Governance staking involves community members locking up their tokens in return for the opportunity to vote on different aspects of DeFi protocols. This gives them a say in decisions like protocol upgrades or fee adjustments. For example, I participated in governance staking by locking up my tokens, which allowed me to vote on proposed changes to a DeFi protocol, ensuring my voice was heard in the decision-making process.

Governance Token

A governance token is a specialized token created to serve as a means of governance within a protocol. Holders of these tokens, known as stakeholders, use them to vote on the future direction of the protocol's development. While some individuals may trade these tokens on open markets for speculative purposes, their primary function lies in facilitating decision-making and legislative processes within the protocol.
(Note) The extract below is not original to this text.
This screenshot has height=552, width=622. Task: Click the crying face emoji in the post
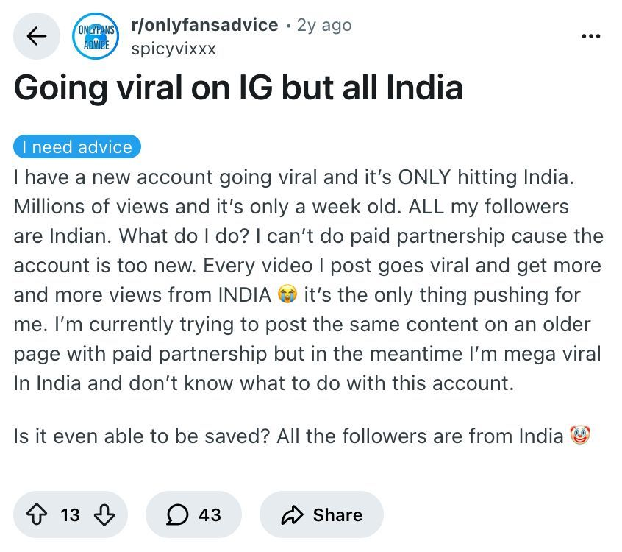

For example, I own governance tokens for a decentralized platform, allowing me to participate in voting on proposed changes and upgrades to the protocol's functionalities, giving me a direct say in its development.


In blockchain and DeFi, immutability refers to the permanent nature of transactions once they are recorded on a blockchain. Once a transaction is confirmed and added to the blockchain, it becomes unchangeable and cannot be tampered with. Immutable essentially means "set in stone," indicating that the information recorded on the blockchain is permanent and cannot be altered. For example, when I made a cryptocurrency transaction, I appreciated the immutability of the blockchain because it ensured that my transaction history remained transparent and tamper-proof.

Block Reward

Block rewards are freshly created tokens or coins given to miners or validators as a reward for confirming transactions within a block on a blockchain. This incentivizes their participation in maintaining the network's security and integrity. Block rewards are a fundamental aspect of all mainstream consensus mechanisms. For instance, when I participated in validating transactions on a blockchain network, I received block rewards as compensation for my contribution to securing the network and validating transactions.


Instadapp is a decentralized finance (DeFi) application (dApp) designed to streamline the management of various DeFi investments through a single interface. INST serves as the native token for this network. For example, I use Instadapp to monitor and manage my decentralized finance investments across different protocols, all within one convenient platform, and I can use INST tokens for various functions within the ecosystem, such as governance or earning rewards.